Less Fragmentation; More Cohesion.

21 December, 2012

As with many nascent markets, sustainability reporting and disclosure is only a toddler. It has taken many steps and is gaining momentum, but is still somewhat clumsy as it determines how all the players fit together to run in the right direction. In this context, materiality around sustainability issues is a shifting notion, in contrast to the relatively static definition of financial materiality.

Businesses around the world are increasingly expected to communicate their impact on society and the environment, and on the strategies and policies they have in place to continuously improve their sustainability performance. But shifting trends – from increased usage of social media and seemingly contradictory movements toward Integrated Reporting <IR> versus specialized reporting on issues such as water and climate – have created new levels of complexity for companies trying to clear through the clutter.

To add to these factors, the dramatic shift by investors to increasingly integrate environmental, social and governance (ESG) factors into the investment process and the significant growth of engagement in the Principles for Responsible Investment (PRI) – which now claims over 1,000 signatories managing $35 trillion in assets – make it clear that investor analysis of these issues will only continue to rise in importance.

To illustrate the point, since annual Communications on Progress (COP) were first required of all corporate Global Compact participants, the number of these reports has skyrocketed – from 167 in 2004 to 3,553 in 2011. The GRI has experienced similar trends.

Notwithstanding the complexities of the current communications framework, the interest in ESG reporting and its often confusing link to financials that we see bubbling up around the world is a good problem to have. Just recently, Global Compact LEAD, our platform for advanced corporate sustainability practices, convened a symposium for companies and the major global reporting initiatives – IIRC included – to forge a path forward for streamlining sustainability reporting.

Symposium discussions revealed that many believe that, in the age of information and transparency, companies will never report less or disclose less than they do now. Indeed, the market is shifting from the goal of one consolidated report to different formats for reporting, in which each company can decide which pieces of information are relevant for its unique purposes. Companies may still seek to limit their ever-growing portfolios of corporate reports, but they must first answer two critical questions:  why do you report, and for whom? As these questions are not easily answered and the variation among reporting frameworks does not appear to be going away soon, it was cautioned not to overharmonize too quickly but to seek out areas of complementarity.

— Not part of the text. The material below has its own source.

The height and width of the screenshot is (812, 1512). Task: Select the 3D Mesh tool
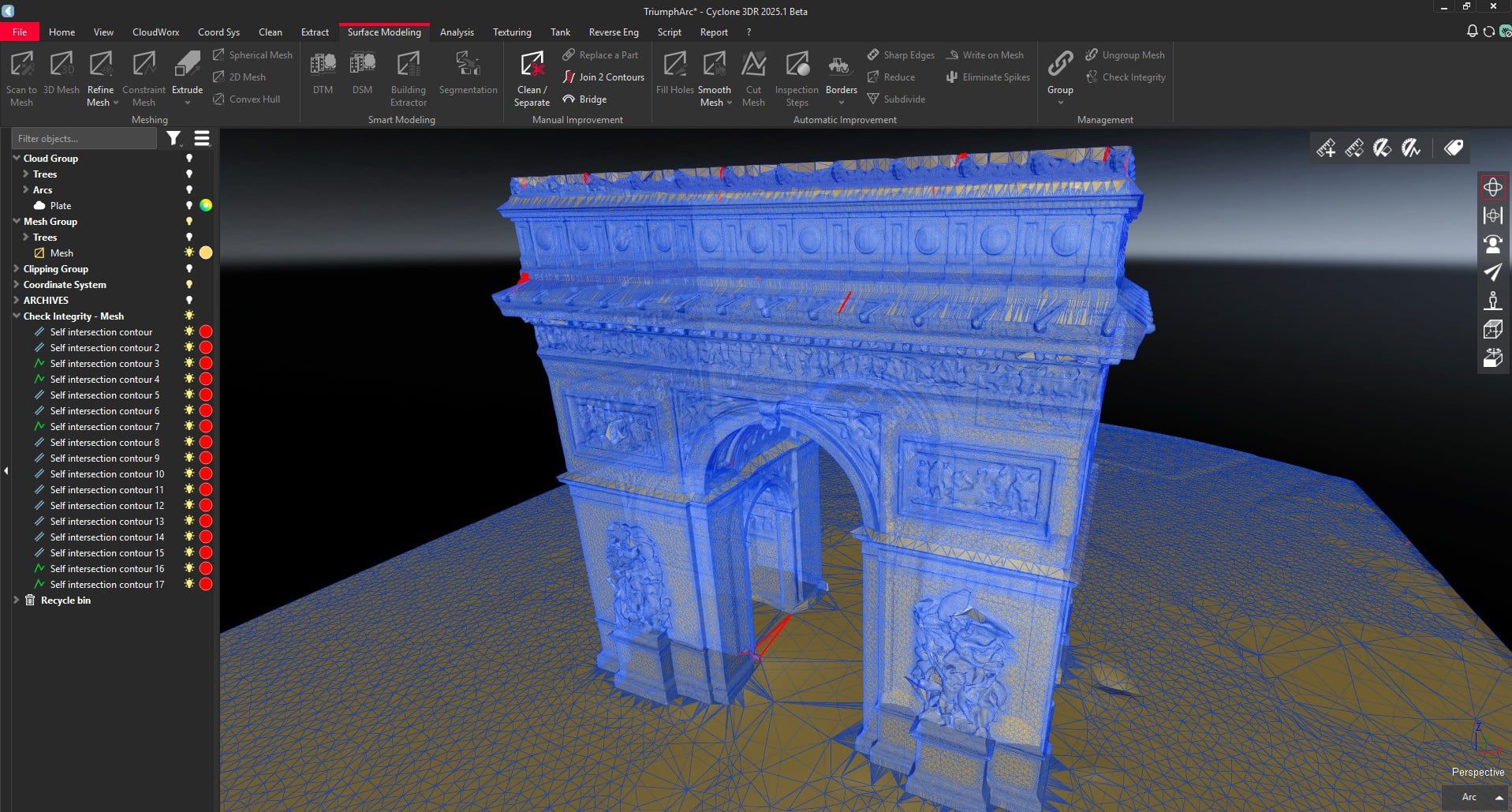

In all of this, the regulatory future of ESG issues remains uncertain. Participants expressed that until the corporate reporting ecosystem becomes less fragmented and there is more cohesion between companies and reporting institutions, it will be difficult to win over skeptics in the regulatory and investment communities. However, positioning sustainability as quality management and good governance may help to engage regulators, whether or not they introduce new legislation.

The Global Compact, for its part, is committed to ongoing collaboration with the major reporting institutions globally. We will continue to digest feedback from participants in order to inform our own COP Policy for companies ranging from the beginner to advanced levels. And we will aim to provide LEAD companies with the opportunity to feed into the Integrated Reporting <IR> framework – so that all voices are heard in shaping the future reporting ecosystem.

Launched in 2000, the United Nations Global Compact is both a policy platform and a practical framework for companies that are committed to sustainability and responsible business practices. As a multi-stakeholder leadership initiative, it seeks to align business operations and strategies with ten universally accepted principles in the areas of human rights, labour, environment and anti-corruption, and to catalyze actions in support of broader UN goals. With 7,000 corporate signatories in 135 countries, it is the world’s largest voluntary corporate sustainability initiative.